*EXERCISE MATERIAL*:
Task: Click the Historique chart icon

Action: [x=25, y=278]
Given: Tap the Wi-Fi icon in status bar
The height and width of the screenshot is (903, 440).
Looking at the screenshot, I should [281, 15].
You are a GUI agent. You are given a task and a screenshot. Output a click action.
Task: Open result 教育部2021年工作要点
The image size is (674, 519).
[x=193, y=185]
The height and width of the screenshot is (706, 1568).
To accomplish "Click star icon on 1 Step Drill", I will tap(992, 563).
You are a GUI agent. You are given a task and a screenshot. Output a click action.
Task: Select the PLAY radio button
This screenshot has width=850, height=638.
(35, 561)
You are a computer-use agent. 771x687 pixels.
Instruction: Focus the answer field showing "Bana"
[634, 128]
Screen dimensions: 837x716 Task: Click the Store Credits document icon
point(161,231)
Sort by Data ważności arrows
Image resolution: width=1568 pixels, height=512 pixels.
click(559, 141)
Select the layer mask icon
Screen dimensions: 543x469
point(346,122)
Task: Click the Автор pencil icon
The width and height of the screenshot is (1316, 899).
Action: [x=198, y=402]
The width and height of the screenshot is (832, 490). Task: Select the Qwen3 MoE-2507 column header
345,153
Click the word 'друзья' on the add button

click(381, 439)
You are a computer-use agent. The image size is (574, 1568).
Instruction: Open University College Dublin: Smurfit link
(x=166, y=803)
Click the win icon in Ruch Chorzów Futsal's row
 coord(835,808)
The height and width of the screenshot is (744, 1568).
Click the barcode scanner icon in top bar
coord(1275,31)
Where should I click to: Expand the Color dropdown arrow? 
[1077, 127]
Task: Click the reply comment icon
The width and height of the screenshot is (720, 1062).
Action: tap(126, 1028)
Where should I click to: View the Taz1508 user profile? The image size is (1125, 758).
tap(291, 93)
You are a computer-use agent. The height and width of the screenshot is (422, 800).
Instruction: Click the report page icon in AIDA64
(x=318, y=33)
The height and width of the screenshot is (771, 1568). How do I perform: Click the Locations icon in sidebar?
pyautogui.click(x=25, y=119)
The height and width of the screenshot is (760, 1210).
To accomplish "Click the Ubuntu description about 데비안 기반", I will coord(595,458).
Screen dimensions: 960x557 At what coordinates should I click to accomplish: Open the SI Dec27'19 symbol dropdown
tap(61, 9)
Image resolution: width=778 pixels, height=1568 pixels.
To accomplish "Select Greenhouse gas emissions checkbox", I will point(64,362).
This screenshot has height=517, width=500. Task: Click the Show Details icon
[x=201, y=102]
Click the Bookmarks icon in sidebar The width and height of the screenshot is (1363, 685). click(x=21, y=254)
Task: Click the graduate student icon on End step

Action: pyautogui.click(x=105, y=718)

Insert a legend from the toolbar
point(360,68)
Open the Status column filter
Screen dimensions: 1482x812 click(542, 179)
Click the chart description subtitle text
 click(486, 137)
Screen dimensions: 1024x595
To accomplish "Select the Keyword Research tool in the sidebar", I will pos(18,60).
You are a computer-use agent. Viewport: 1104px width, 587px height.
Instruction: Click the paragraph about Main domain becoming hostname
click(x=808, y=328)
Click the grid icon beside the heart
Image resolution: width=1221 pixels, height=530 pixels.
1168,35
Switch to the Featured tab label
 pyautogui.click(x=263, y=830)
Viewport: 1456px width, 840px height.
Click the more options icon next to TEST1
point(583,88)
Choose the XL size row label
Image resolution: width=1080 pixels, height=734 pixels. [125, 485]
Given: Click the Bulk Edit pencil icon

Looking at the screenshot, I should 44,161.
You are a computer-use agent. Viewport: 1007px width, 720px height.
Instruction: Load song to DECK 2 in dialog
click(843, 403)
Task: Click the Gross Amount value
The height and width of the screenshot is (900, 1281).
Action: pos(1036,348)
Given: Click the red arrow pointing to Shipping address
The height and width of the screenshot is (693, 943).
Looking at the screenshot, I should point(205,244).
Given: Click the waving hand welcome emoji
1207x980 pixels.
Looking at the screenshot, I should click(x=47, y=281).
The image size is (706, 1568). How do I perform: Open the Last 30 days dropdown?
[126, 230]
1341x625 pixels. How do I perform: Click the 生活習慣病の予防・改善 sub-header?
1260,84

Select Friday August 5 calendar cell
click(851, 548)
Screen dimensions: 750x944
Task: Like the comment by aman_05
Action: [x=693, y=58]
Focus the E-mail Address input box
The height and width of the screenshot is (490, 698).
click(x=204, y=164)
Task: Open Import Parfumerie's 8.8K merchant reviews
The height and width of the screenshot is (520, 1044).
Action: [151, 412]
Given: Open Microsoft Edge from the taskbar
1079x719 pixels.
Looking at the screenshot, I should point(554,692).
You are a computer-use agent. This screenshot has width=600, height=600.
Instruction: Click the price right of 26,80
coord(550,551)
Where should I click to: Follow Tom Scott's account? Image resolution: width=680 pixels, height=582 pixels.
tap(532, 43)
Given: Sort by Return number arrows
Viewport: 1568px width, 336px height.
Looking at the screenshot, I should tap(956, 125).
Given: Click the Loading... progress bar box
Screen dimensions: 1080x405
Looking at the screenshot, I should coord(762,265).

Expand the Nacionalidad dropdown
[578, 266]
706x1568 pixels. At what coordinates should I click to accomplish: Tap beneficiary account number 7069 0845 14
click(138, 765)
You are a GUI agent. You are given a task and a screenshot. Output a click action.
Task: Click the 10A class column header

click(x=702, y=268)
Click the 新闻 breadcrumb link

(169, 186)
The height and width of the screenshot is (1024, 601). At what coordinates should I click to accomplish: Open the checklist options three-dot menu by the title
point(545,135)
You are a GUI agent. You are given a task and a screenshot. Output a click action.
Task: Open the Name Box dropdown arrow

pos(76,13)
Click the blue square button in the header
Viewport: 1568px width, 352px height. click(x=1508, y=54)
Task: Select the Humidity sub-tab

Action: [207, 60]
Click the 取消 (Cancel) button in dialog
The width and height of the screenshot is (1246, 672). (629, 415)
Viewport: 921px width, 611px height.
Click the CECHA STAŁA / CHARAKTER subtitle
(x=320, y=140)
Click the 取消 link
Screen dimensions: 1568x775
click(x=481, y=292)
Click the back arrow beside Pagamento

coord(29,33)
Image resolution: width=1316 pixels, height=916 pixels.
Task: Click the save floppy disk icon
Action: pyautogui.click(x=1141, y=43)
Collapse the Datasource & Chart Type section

*WHAT TO WORK ON*:
Every entry must appear in the answer, reproduced exactly.

*SOLUTION FOR THIS TASK*:
Task: Click the Historique chart icon

Action: [x=25, y=278]
Given: Tap the Wi-Fi icon in status bar
The height and width of the screenshot is (903, 440).
Looking at the screenshot, I should [281, 15].
You are a GUI agent. You are given a task and a screenshot. Output a click action.
Task: Open result 教育部2021年工作要点
The image size is (674, 519).
[x=193, y=185]
The height and width of the screenshot is (706, 1568).
To accomplish "Click star icon on 1 Step Drill", I will tap(992, 563).
You are a GUI agent. You are given a task and a screenshot. Output a click action.
Task: Select the PLAY radio button
This screenshot has width=850, height=638.
(35, 561)
You are a computer-use agent. 771x687 pixels.
Instruction: Focus the answer field showing "Bana"
[634, 128]
Screen dimensions: 837x716 Task: Click the Store Credits document icon
point(161,231)
Sort by Data ważności arrows
Image resolution: width=1568 pixels, height=512 pixels.
click(559, 141)
Select the layer mask icon
Screen dimensions: 543x469
point(346,122)
Task: Click the Автор pencil icon
The width and height of the screenshot is (1316, 899).
Action: [x=198, y=402]
The width and height of the screenshot is (832, 490). Task: Select the Qwen3 MoE-2507 column header
345,153
Click the word 'друзья' on the add button

click(381, 439)
You are a computer-use agent. The image size is (574, 1568).
Instruction: Open University College Dublin: Smurfit link
(x=166, y=803)
Click the win icon in Ruch Chorzów Futsal's row
 coord(835,808)
The height and width of the screenshot is (744, 1568).
Click the barcode scanner icon in top bar
coord(1275,31)
Where should I click to: Expand the Color dropdown arrow? 
[1077, 127]
Task: Click the reply comment icon
The width and height of the screenshot is (720, 1062).
Action: tap(126, 1028)
Where should I click to: View the Taz1508 user profile? The image size is (1125, 758).
tap(291, 93)
You are a computer-use agent. The height and width of the screenshot is (422, 800).
Instruction: Click the report page icon in AIDA64
(x=318, y=33)
The height and width of the screenshot is (771, 1568). How do I perform: Click the Locations icon in sidebar?
pyautogui.click(x=25, y=119)
The height and width of the screenshot is (760, 1210).
To accomplish "Click the Ubuntu description about 데비안 기반", I will coord(595,458).
Screen dimensions: 960x557 At what coordinates should I click to accomplish: Open the SI Dec27'19 symbol dropdown
tap(61, 9)
Image resolution: width=778 pixels, height=1568 pixels.
To accomplish "Select Greenhouse gas emissions checkbox", I will point(64,362).
This screenshot has height=517, width=500. Task: Click the Show Details icon
[x=201, y=102]
Click the Bookmarks icon in sidebar The width and height of the screenshot is (1363, 685). click(x=21, y=254)
Task: Click the graduate student icon on End step

Action: pyautogui.click(x=105, y=718)

Insert a legend from the toolbar
point(360,68)
Open the Status column filter
Screen dimensions: 1482x812 click(542, 179)
Click the chart description subtitle text
 click(486, 137)
Screen dimensions: 1024x595
To accomplish "Select the Keyword Research tool in the sidebar", I will pos(18,60).
You are a computer-use agent. Viewport: 1104px width, 587px height.
Instruction: Click the paragraph about Main domain becoming hostname
click(x=808, y=328)
Click the grid icon beside the heart
Image resolution: width=1221 pixels, height=530 pixels.
1168,35
Switch to the Featured tab label
 pyautogui.click(x=263, y=830)
Viewport: 1456px width, 840px height.
Click the more options icon next to TEST1
point(583,88)
Choose the XL size row label
Image resolution: width=1080 pixels, height=734 pixels. [125, 485]
Given: Click the Bulk Edit pencil icon

Looking at the screenshot, I should 44,161.
You are a computer-use agent. Viewport: 1007px width, 720px height.
Instruction: Load song to DECK 2 in dialog
click(843, 403)
Task: Click the Gross Amount value
The height and width of the screenshot is (900, 1281).
Action: pos(1036,348)
Given: Click the red arrow pointing to Shipping address
The height and width of the screenshot is (693, 943).
Looking at the screenshot, I should point(205,244).
Given: Click the waving hand welcome emoji
1207x980 pixels.
Looking at the screenshot, I should click(x=47, y=281).
The image size is (706, 1568). How do I perform: Open the Last 30 days dropdown?
[126, 230]
1341x625 pixels. How do I perform: Click the 生活習慣病の予防・改善 sub-header?
1260,84

Select Friday August 5 calendar cell
click(851, 548)
Screen dimensions: 750x944
Task: Like the comment by aman_05
Action: [x=693, y=58]
Focus the E-mail Address input box
The height and width of the screenshot is (490, 698).
click(x=204, y=164)
Task: Open Import Parfumerie's 8.8K merchant reviews
The height and width of the screenshot is (520, 1044).
Action: [151, 412]
Given: Open Microsoft Edge from the taskbar
1079x719 pixels.
Looking at the screenshot, I should point(554,692).
You are a computer-use agent. This screenshot has width=600, height=600.
Instruction: Click the price right of 26,80
coord(550,551)
Where should I click to: Follow Tom Scott's account? Image resolution: width=680 pixels, height=582 pixels.
tap(532, 43)
Given: Sort by Return number arrows
Viewport: 1568px width, 336px height.
Looking at the screenshot, I should tap(956, 125).
Given: Click the Loading... progress bar box
Screen dimensions: 1080x405
Looking at the screenshot, I should coord(762,265).

Expand the Nacionalidad dropdown
[578, 266]
706x1568 pixels. At what coordinates should I click to accomplish: Tap beneficiary account number 7069 0845 14
click(138, 765)
You are a GUI agent. You are given a task and a screenshot. Output a click action.
Task: Click the 10A class column header

click(x=702, y=268)
Click the 新闻 breadcrumb link

(169, 186)
The height and width of the screenshot is (1024, 601). At what coordinates should I click to accomplish: Open the checklist options three-dot menu by the title
point(545,135)
You are a GUI agent. You are given a task and a screenshot. Output a click action.
Task: Open the Name Box dropdown arrow

pos(76,13)
Click the blue square button in the header
Viewport: 1568px width, 352px height. click(x=1508, y=54)
Task: Select the Humidity sub-tab

Action: [207, 60]
Click the 取消 (Cancel) button in dialog
The width and height of the screenshot is (1246, 672). (629, 415)
Viewport: 921px width, 611px height.
Click the CECHA STAŁA / CHARAKTER subtitle
(x=320, y=140)
Click the 取消 link
Screen dimensions: 1568x775
click(x=481, y=292)
Click the back arrow beside Pagamento

coord(29,33)
Image resolution: width=1316 pixels, height=916 pixels.
Task: Click the save floppy disk icon
Action: pyautogui.click(x=1141, y=43)
Collapse the Datasource & Chart Type section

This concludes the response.